Fort McKinney

Fort McKinney

In the late 1870s, the War Department gradually moved the 9th and 10th cavalry north to forts in Wyoming, Montana, Utah, Nebraska and the Dakotas.

During that time, trouble broke out between Utes at the White River Agency in northwest Colorado and their naïve, overzealous agent, Nathan Meeker. In the fall of 1879, he pleaded for military help.

The Army sent three troops of the all-white Fifth Cavalry, a company of the Fourth Infantry and a 25-wagon supply train under Major Thomas Thornburgh from Fort Fred Steele, on the Union Pacific line near Rawlins, Wyoming Territory.

They confronted a band of Utes on the Milk River in Colorado, 15 miles east of the agency. Shots rang out, the soldiers circled the wagons and soon found themselves under heavy fire from warriors on bluffs above them. Thornburgh and 12 soldiers were killed within the first few minutes, and a long siege began.

Just 70 miles to the south, the veteran, 35-man Troop D of the 9th Cavalry under Capt. Francis Dodge learned of the siege from a courier. Dodge issued three days rations and extra ammunition. Traveling fast without wagons, they covered the 70 miles in 20 hours, arriving before daylight. The black 9th Cavalry troopers joined the trapped soldiers in their rifle pits behind breastworks of dead horses, enormously boosting morale.

“[W]e took those darkies in right along with us in the pits. We let ‘em sleep with us, and they took their knives and cut off slips of bacon from the same sides as we did,” one of the white troopers, apparently surprised at the weakening of his racial prejudice, later told the New York Herald.

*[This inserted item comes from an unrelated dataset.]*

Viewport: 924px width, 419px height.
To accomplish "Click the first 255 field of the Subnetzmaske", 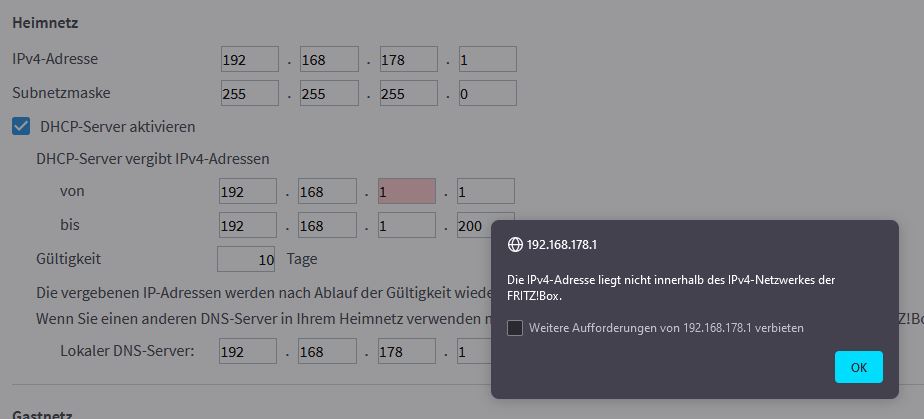I will pyautogui.click(x=250, y=93).
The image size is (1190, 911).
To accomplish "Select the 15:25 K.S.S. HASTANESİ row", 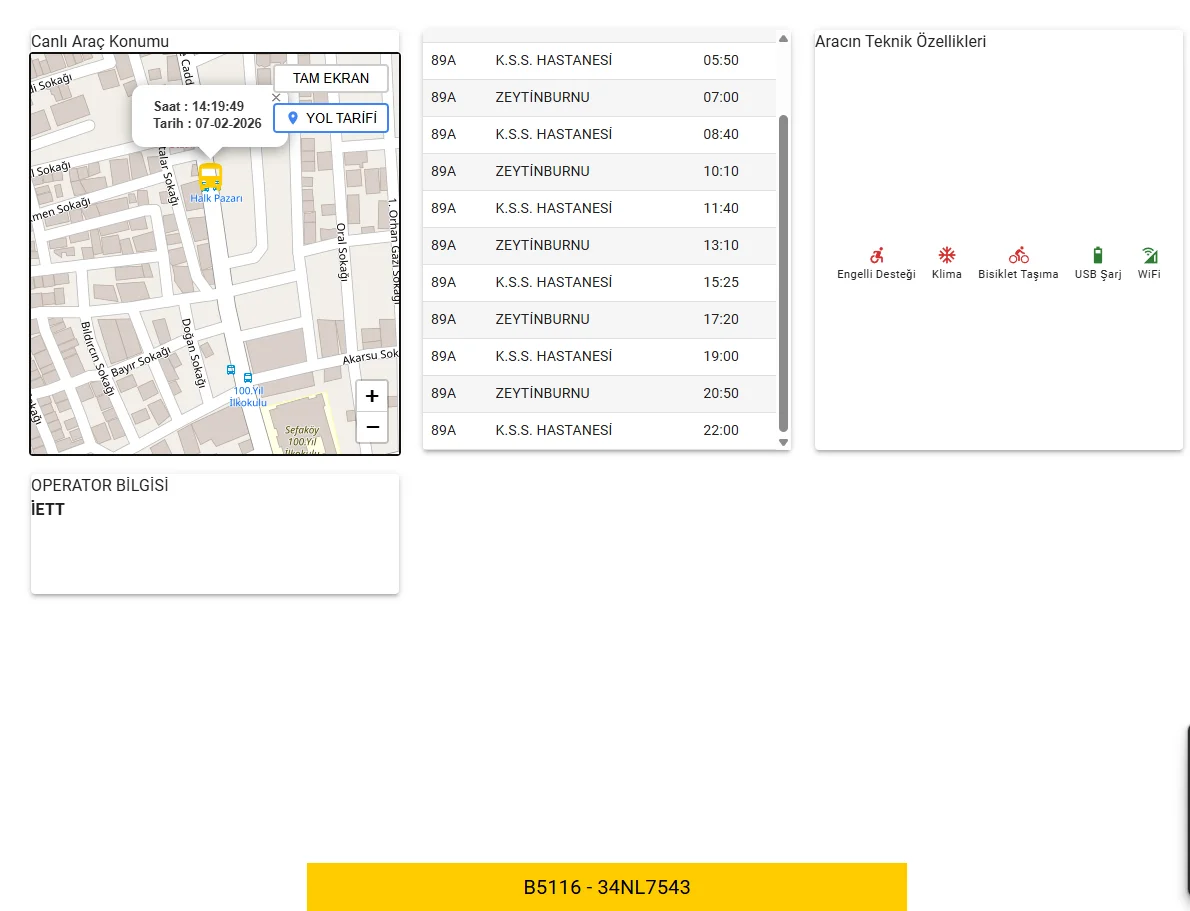I will coord(599,282).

The siege lasted four days. Sgt. Henry Johnson of the 9th later won the Medal of Honor for risking his life to bring water from the river to the thirsty soldiers, many of them wounded.

The site of the first Ft. McKinney, aka Cantonment Reno, is located in Johnson County, Wyoming. The site is in an open prairie environment on the Powder river, near the old Bozeman Trail crossing of the Powder River. No buildings or significant ruins remain from the active period in 1876-77. It may be visited year-round as weather permits.

The site of the second Fort McKinney on Clear Fork of the Powder, is commemorated by a highway interpretive sign located about two miles west of Buffalo, Wyoming on U.S Highway 16.